You've been stumbling around, like people in a dark room. But into the darkness, a bright Light will shine! It will chase away all the shadows, like sunshine.
A little baby will be born. A Royal Son. His mommy will be a young girl who doesn't have a husband. His name will be Emmanuel, which means, "God has come to live with us." He is one of King David's children's children's children. The Prince of Peace.
Yes, Someone is going to come and rescue you! But he won't be who anyone expects.
He will be a King! But he won't live in a palace. And he won't have lots of money. He will be poor. And he will be a Servant. But this King will heal the whole world.

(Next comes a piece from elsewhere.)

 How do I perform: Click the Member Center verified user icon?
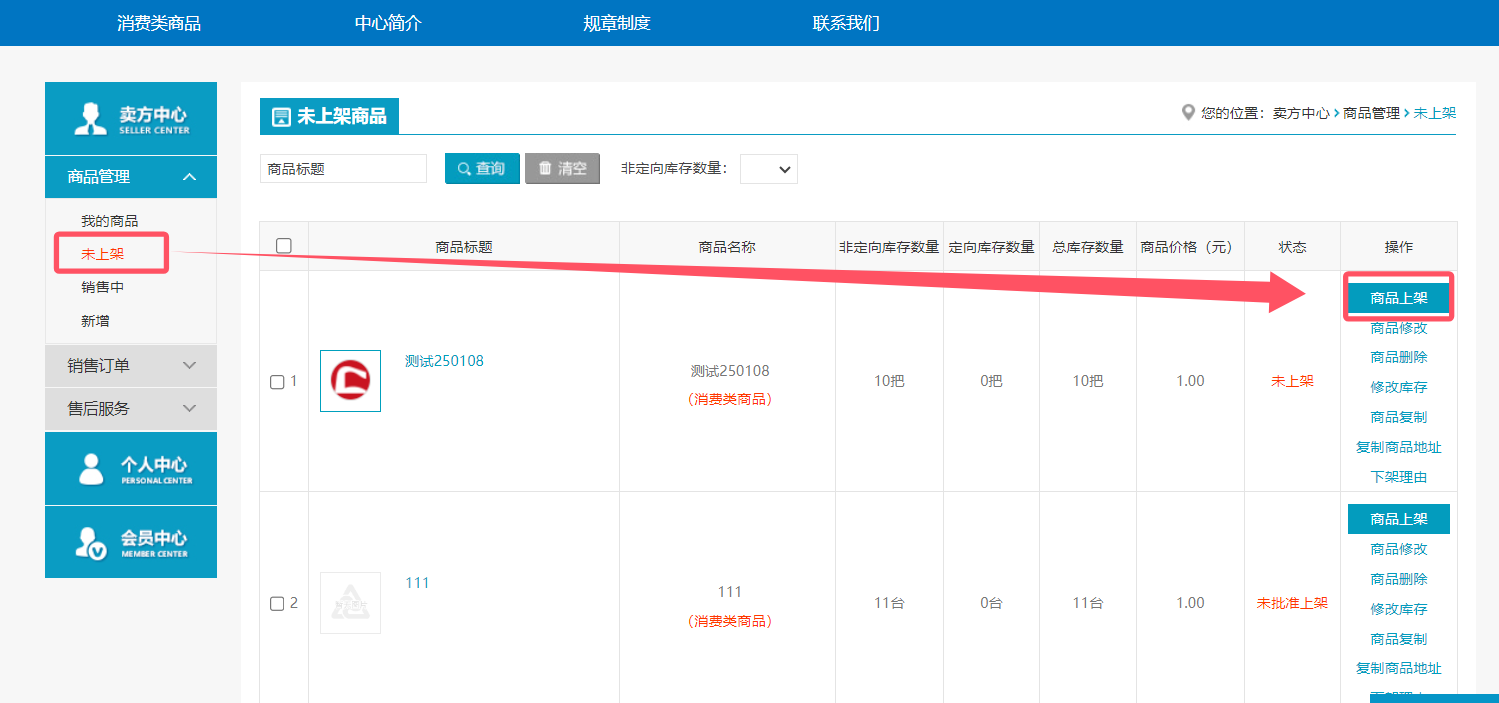[x=91, y=542]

He will be a Hero! He will fight for his people, and rescue them from their enemies. But he won't have big armies, and he won't fight with swords. He will make the blind see, he will make the lame leap like deer! He will make everything the way it was always meant to be.
But people will hate him, and they won't listen to him. He will be like a Lamb -- he will suffer and die.
It's the Secret Rescue Plan we made -- from before the beginning of the world!
It's the only way to get you back.
But he won't stay dead -- I will make him alive again!
And, one day, when he comes back to rule forever, the mountains and trees will dance and sing for joy! The earth will shout out loud! His fame will fill the whole earth -- as the waters cover the sea! Everything sad will come untrue. Even death is going to die! And he will wipe away every tear from every eye.
Yes, the Rescuer will come. Look for him. Watch for him. Wait for him. He will come!